They're generally large bulbs with fat cloves. The bulb
wrappers are firm, tight and vivid with broad, bold purple stripes
merging into areas of solid purple. A very strongly colored garlic.
The clove covers are silky and a lovely golden tan with a rosy aura and tiny pink veins.
It is one of the very first cultivars planted in the fall and the first
harvested in the spring around here.
Asian Tempest is an early harvesting hot, strong weakly-bolting Asiatic garlic at a time when nobody else has any.
That's reason enough to grow it right there. If you grow it in conjunction with longer storing garlics, you can have good garlic year around.
Asian Tempest came from South Korea and when you first bite into a clove suddenly your entire mouth seems to explode in flames, your face turns red and you break out in an instant heavy sweat.
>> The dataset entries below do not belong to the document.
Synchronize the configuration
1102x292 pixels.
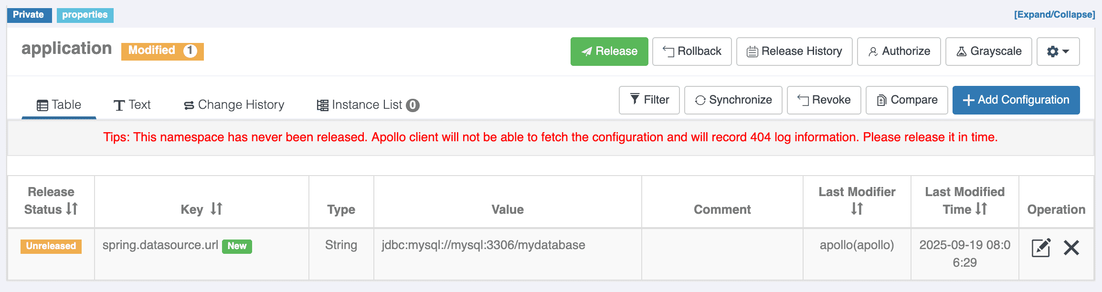point(733,100)
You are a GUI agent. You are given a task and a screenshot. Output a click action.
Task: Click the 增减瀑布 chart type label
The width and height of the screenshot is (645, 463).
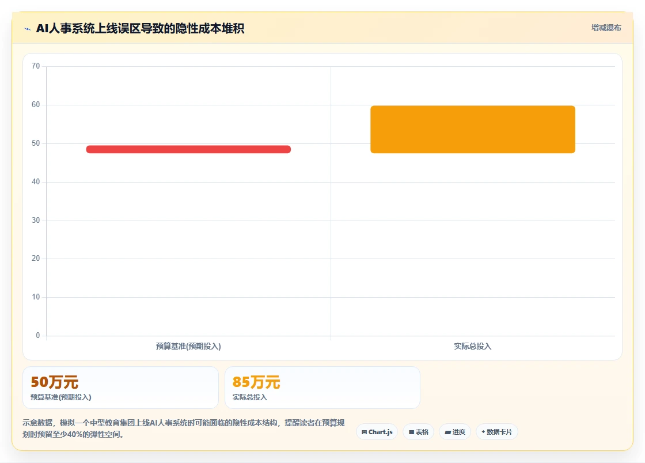point(606,28)
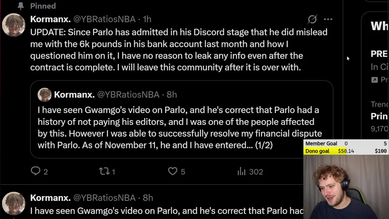This screenshot has height=219, width=389.
Task: Open Kormanx profile name on pinned post
Action: (x=50, y=19)
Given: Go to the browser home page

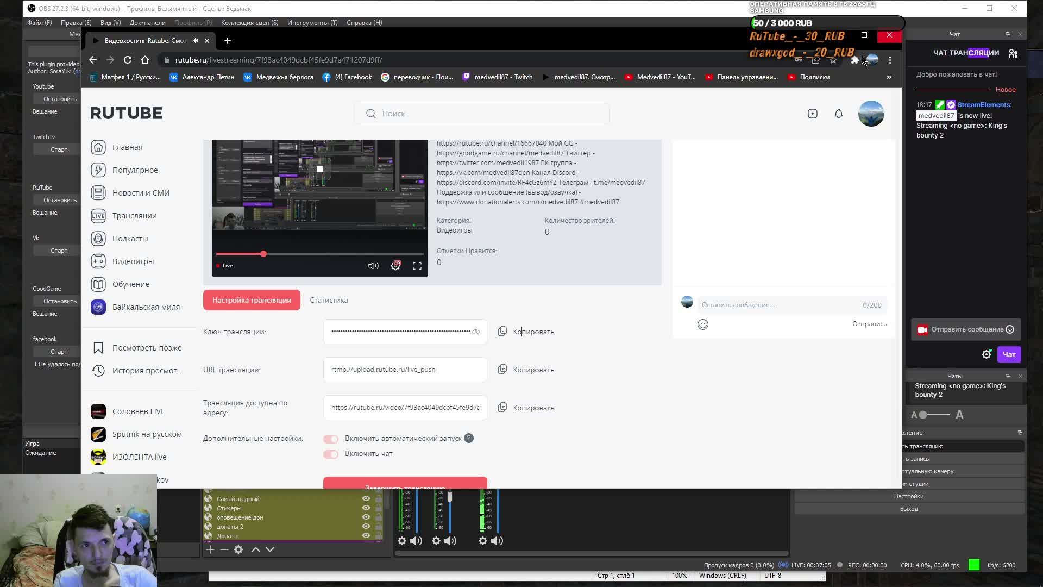Looking at the screenshot, I should [144, 60].
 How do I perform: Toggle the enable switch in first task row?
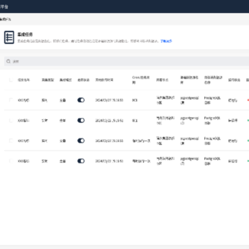81,100
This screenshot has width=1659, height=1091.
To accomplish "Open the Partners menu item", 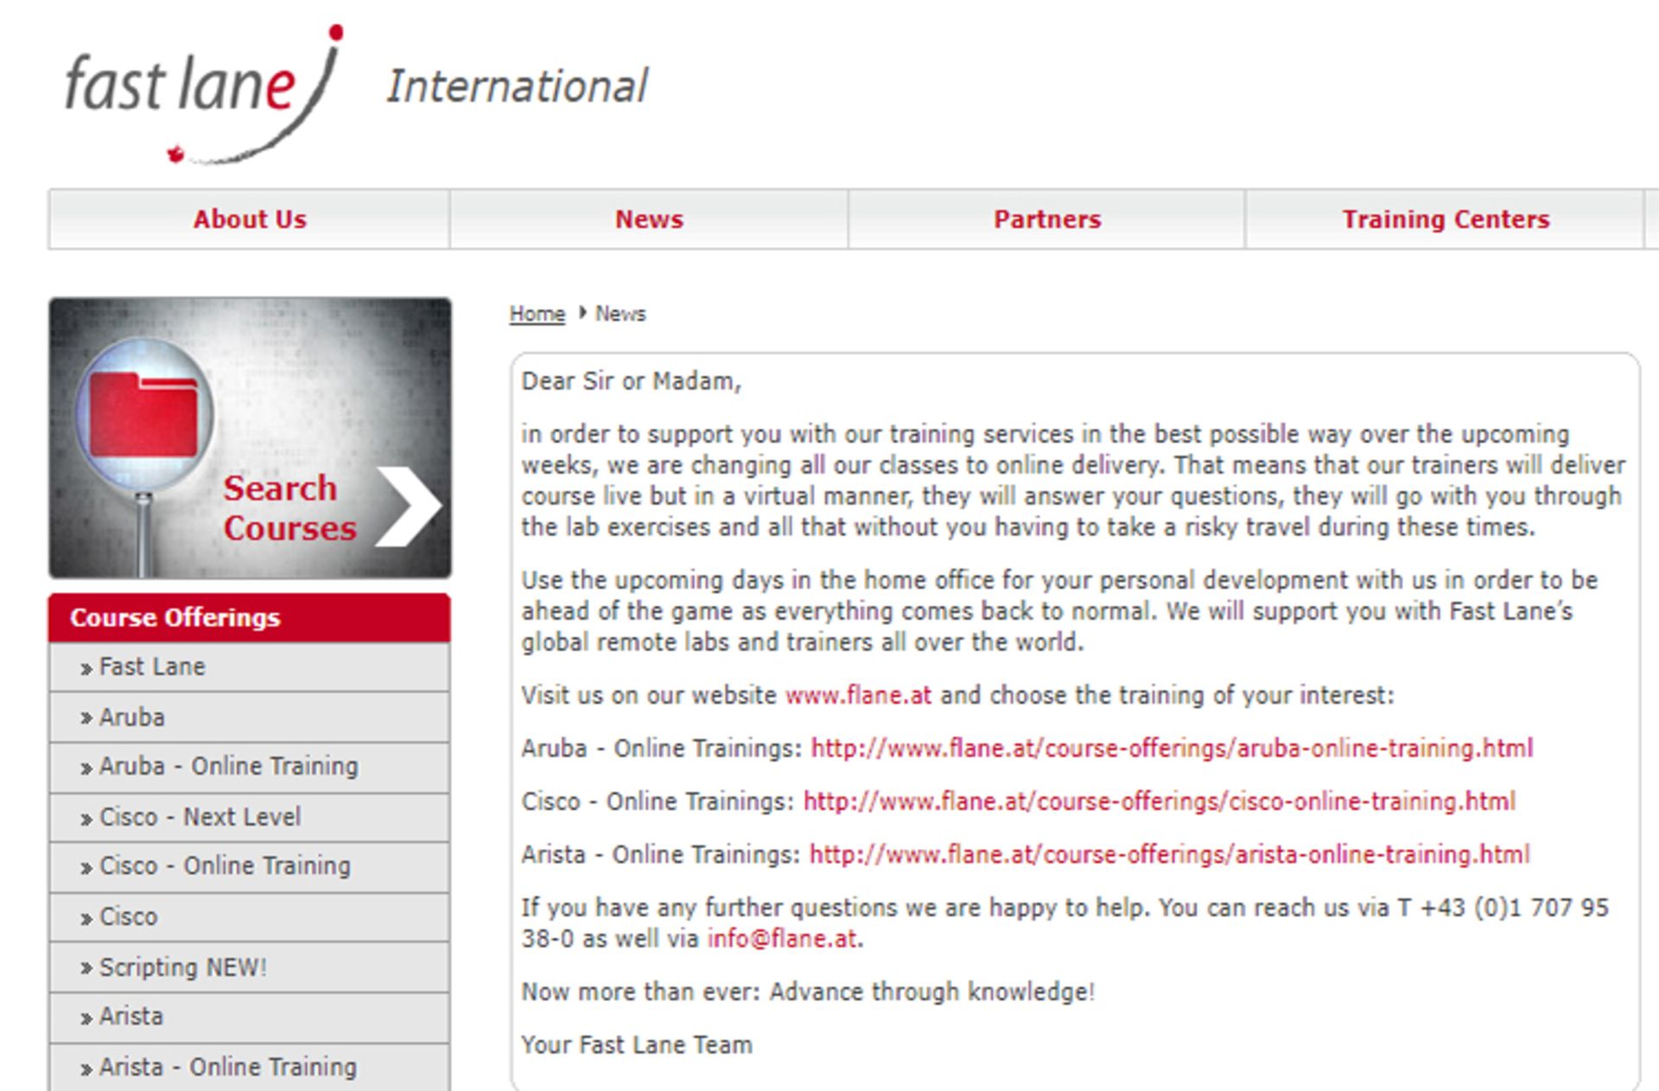I will click(1046, 220).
The fire rages hotter and hotter for about 30 to 45 seconds and you begin to wonder what to do about it, then it begins to gently dissipate and is almost gone at the end of one minute leaving you to discover the rich earthy garlickness hiding behind the heat. It took 30 to 45 minutes for the hair on the back of my neck to dry-just from a half of a clove. I no longer wonder where fire breathing dragons come from in Asian folklore - they're ordinary people who have eaten too much of these fiery garlics. While it is not the hottest garlic I have ever tasted, it isn't any too far behind. In my limited experience, (I've only tasted 50 kinds) Metechi and Skuri #2 (Purple Stripes) are a little hotter and perhaps Wild Buff and Rosewood, too-both porcelains. If you want a powerful early harvesting garlic that will leave you breathless, or should I say breathful, try a few of these two Chinese firecrackers, they should have a very high allicin potential and be good medicinal or insecticide garlics-but make sure your fire insurance premiums are paid up first.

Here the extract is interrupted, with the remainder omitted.